WELLINGTON, New Zealand (Radio New Zealand International, Aug. 21, 2012) – The Chairman of Fiji’s Constitution Commission, Yash Ghai, has brushed off criticism from the leader of the Fiji regime that he is being pressured by non-governmental organizations and politicians.

Last week, Commodore Frank Bainimarama chided Professor Ghai in an interview with local media, saying he should not be holding private meetings with such groups.

He also reminded the five commissioners they hold quasi judicial positions and needed to be independent.

Professor Ghai says the Commission is just getting on with its work and trying to meet its deadline.

"I don’t think it was as serious as it was blown up by the media. We continue our work, no pressure has been brought on me and people are making very frank statements, so I don’t think people have taken very seriously the criticisms of the Prime Minister."

Professor Ghai says the Commission has received almost 300 submissions so far.

The Commission has this week started hearings in Nadi and other parts of the Western Division.
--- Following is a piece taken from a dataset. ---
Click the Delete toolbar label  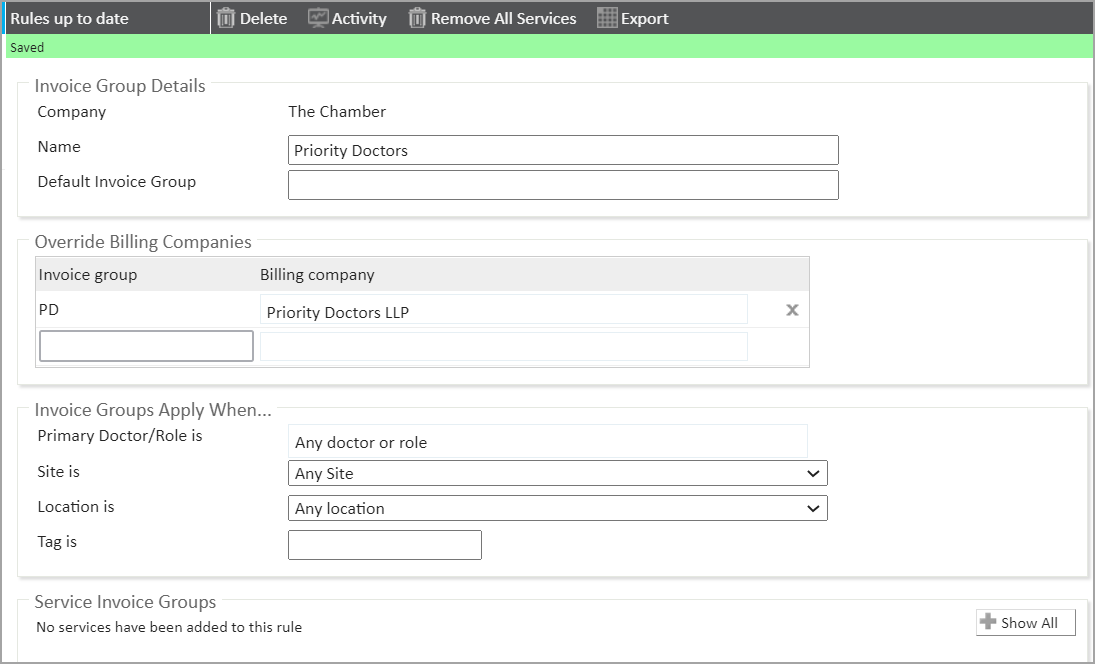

[PIR editor’s note: Ghai maintains that the commission's functions include meetings with community members regarding the new constitution, and commission members "are entitled under the decree to have consultations as opposed to public hearings, and there's nothing unusual in my meeting with [Bainimarama] any more than it is unusual meeting with political parties or trade unions." Meanwhile, Shamima Ali, a women's advocate who has been banned from participating in the constituent assembly to be formed next year, says Bainimarama's "interference" in the commission's work may undermine its progress.]